Nowadays all bariatric surgeries can be carried out minimally invasive with tolerable risk, but they should be performed in an interdisciplinary centre in which all the disciplines involved in conservative therapy, diagnostics, preparation and implementation of the operation and, above all, the life-long aftercare of the patients work together. In order to prevent deficiency symptoms, patients must also take vitamins and micronutrients for their whole life after the gastric bypass operation, as they are absorbed in the proximal gastrointestinal tract. Diagnostics and treatment of other complications requires a lot of experience and expertise.

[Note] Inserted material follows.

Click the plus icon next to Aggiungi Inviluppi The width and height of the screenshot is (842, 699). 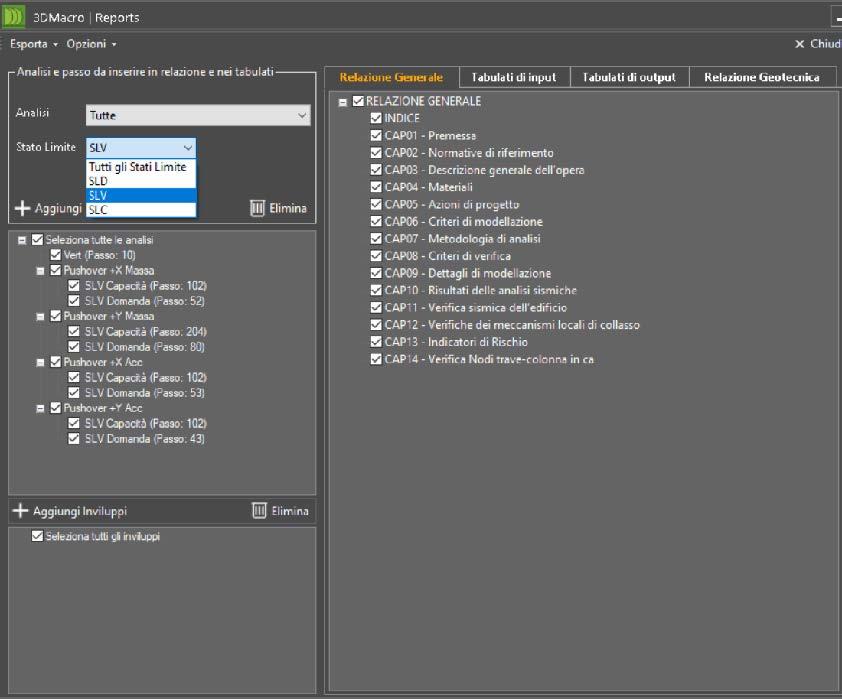21,511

In 2009 the German Society for General and Surgery therefore drafted special guidelines, that allow clinics to get certified as obesity centres. In addition to certain infrastructural requirements, an obesity-experienced surgeon team and a minimum number of performed bariatric interventions are required.
Although these operations are very popular and the results in many cases is stunning, yet the gastric bypass and other obesity surgeries are not miracle remedies. If the doctors believe you are a good candidate for the procedure, they will surely explain to you that the operation alone does not guarantee that you will be able overcome obesity or maintain a healthy weight for a long time. In order to achieve tangible and lasting effects, it is necessary to maintain a strict dietary plan and do exercises. A scalpel can do nothing to improve your commitment and willpower.